Cognitive behavior therapy may ease chronic pain

People who suffer from chronic pain may sleep better and experience less pain if they learn to focus less on their ailments, according to a study recently published in the journal Pain.

Approximately 80% of people with chronic pain experience sleep disturbances, which have been linked to heightened sensitivity to pain, according to Luis F. Buenaver, PhD, assistant professor of psychiatry and behavioral sciences at Johns Hopkins University and lead researcher of the study. Previous studies have also shown that people who focus more negatively on their pain experience more debilitating symptoms.

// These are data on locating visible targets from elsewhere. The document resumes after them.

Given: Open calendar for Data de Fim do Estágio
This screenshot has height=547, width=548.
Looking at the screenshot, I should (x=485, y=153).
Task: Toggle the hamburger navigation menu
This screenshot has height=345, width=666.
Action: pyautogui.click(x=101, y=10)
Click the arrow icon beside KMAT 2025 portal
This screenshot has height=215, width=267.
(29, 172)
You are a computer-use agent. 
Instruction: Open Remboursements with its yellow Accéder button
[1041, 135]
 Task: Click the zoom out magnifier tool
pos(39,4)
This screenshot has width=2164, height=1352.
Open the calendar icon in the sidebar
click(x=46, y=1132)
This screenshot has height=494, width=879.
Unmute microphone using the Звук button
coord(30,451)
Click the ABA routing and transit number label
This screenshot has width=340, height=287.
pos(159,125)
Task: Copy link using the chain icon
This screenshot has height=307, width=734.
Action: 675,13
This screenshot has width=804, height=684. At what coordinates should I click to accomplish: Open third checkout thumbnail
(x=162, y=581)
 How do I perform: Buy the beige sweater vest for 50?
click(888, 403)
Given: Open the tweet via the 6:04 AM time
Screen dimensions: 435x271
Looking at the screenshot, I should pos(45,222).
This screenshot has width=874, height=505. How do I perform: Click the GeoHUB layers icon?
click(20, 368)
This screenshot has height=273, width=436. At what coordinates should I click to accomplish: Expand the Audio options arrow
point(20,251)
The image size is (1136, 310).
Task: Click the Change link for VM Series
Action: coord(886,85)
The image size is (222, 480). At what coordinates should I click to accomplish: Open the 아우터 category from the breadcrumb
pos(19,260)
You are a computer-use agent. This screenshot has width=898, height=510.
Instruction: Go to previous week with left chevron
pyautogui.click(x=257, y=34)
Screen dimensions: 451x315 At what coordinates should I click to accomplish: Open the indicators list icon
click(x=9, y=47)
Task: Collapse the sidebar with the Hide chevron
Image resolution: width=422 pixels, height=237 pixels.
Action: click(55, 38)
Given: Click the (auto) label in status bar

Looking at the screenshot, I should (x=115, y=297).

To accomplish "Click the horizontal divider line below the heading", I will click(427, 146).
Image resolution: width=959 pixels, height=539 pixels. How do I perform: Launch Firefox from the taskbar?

For this study, the researchers examined 214 participants with myofascial temporomandibular disorder who were experiencing severe facial and jaw pain. The participants, mostly white females with an average age of 34, filled out questionnaires about sleep quality, depression, pain levels and emotional responses to pain.

The researchers found a direct correlation between negative thinking about pain and poor sleep, along with a correlation between negative thinking and worse pain. According to Buenaver, medication can help, but patients may also benefit from cognitive behavioral therapy.

“We have found that people who ruminate about their pain and have more negative thoughts about their pain don’t sleep as well, and the result is they feel more pain,” Buenaver stated in a press release. “If cognitive behavioral therapy can help people change the way they think about their pain, they might end that vicious cycle and feel better without sleeping pills or pain medicine.”